Extrait:
'''

Le dernier vol du commandant Schlœsing

Le dernier vol du commandant Schlœsing

Le dernier vol du commandant Schlœsing

Le commandant Jacques-Henri Schlœsing est né le 12 décembre 1919 à Montreux (Suisse), fils d’un pasteur protestant. Après avoir obtenu son baccalauréat, il prépare l’École coloniale, tout en faisant son droit.

À la déclaration de guerre, il s’engage le 5 septembre 1939 et suit à Laval le peloton des EOR. En novembre, il est volontaire pour l’aviation et entre à l’École de l’air à Versailles, où il obtient les brevets de commandant de bord et d’observateur.

En mai 1940, l’École de l’air est repliée à Saint-André-de-l’Eure. Devant l’avance allemande elle gagne Toulouse- Francazal, où Schlœsing entend le discours du maréchal Pétain le 17 juin 1940, annonçant les pourparlers d’armistice. Ce jour-là, il écrit à sa mère une lettre dont voici des extraits.

« Dans l’ignorance absolue de ce qui va sortir de cet armistice et en prévoyant que tout le territoire français passera au service de l’Allemagne pour l’aider dans la guerre contre la Grande-Bretagne amie et alliée, prévoyant ce que cela signifie pour tous, pour vous et pour moi, de souffrance et de séparation, je crois voir mon devoir ailleurs. Tu comprendras combien il m’est dur de t’écrire cette lettre qui est peut-être la dernière. Il faudra accepter que notre vie de famille soit bien finie. L’enjeu de cette guerre était total et je ne sais pas si l’on fait bien d’essayer une sorte de compromis. Ne valait-il pas mieux, coûte que coûte, continuer la lutte de la nation, même hors du territoire ? Si vous pouviez tous sortir de cette France asservie et partir pour un pays encore libre ! Échapper à cette servitude n’est pas une lâcheté, loin de là.

Je suis encore ici, mais pas pour longtemps, je pense. Après deux jours complets de réflexion, je suis déterminé à tout tenter pour partir… Si je peux prendre la lutte ailleurs, là où elle sera, en Angleterre ou en Afrique, j’aurai conscience de le faire pour vous, pour votre vie, pour nos vies. Et si ce qu’on appelle le sacrifice suprême est demandé, tu sauras toujours dans quel but il aura été fait : pour une cause désormais indiscutable. Tu seras heureuse d’avoir au moins un de tes enfants au service de cette cause, libre de se donner à elle. »

Rappelons-nous que ces lignes sont écrites par un garçon de 19 ans.

Il entend le discours du général de Gaulle et cherche alors un moyen pour rejoindre la Grande-Bretagne. Il rencontre sur la base le sergent-pilote Béguin qui, lui aussi, veut rejoindre le général de Gaulle. Partent avec eux, l’aspirant Casparius, le lieutenant Roques et l’aspirant Ricard-Cordingley. À l’exception de ce dernier, ils seront tous faits Compagnons de la Libération.

'''

Votre tâche:
Indiquez si chacune des affirmations suivantes concorde avec l’extrait, en répondant par oui ou par non et en citant les mots décisifs de l’extrait. 1. Schlœsing est né à Montreux. 2. Schlœsing entre à l’École de l’air à Toulouse. 3. L’aspirant Ricard-Cordingley sera fait Compagnon de la Libération.

Données fournies:
'''

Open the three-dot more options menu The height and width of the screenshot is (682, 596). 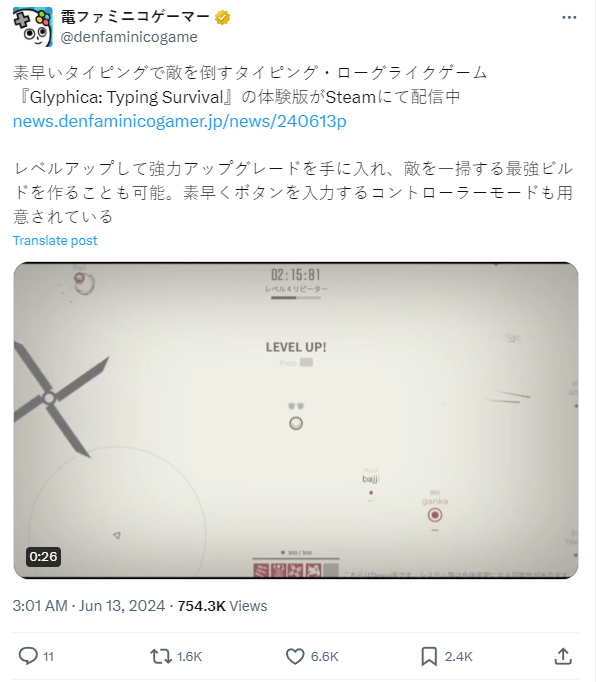pos(569,17)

'''

Réponse attendue:
1. Oui : « est né le 12 décembre 1919 à Montreux (Suisse) »
2. Non : « entre à l’École de l’air à Versailles »
3. Non : « À l’exception de ce dernier, ils seront tous faits Compagnons de la Libération »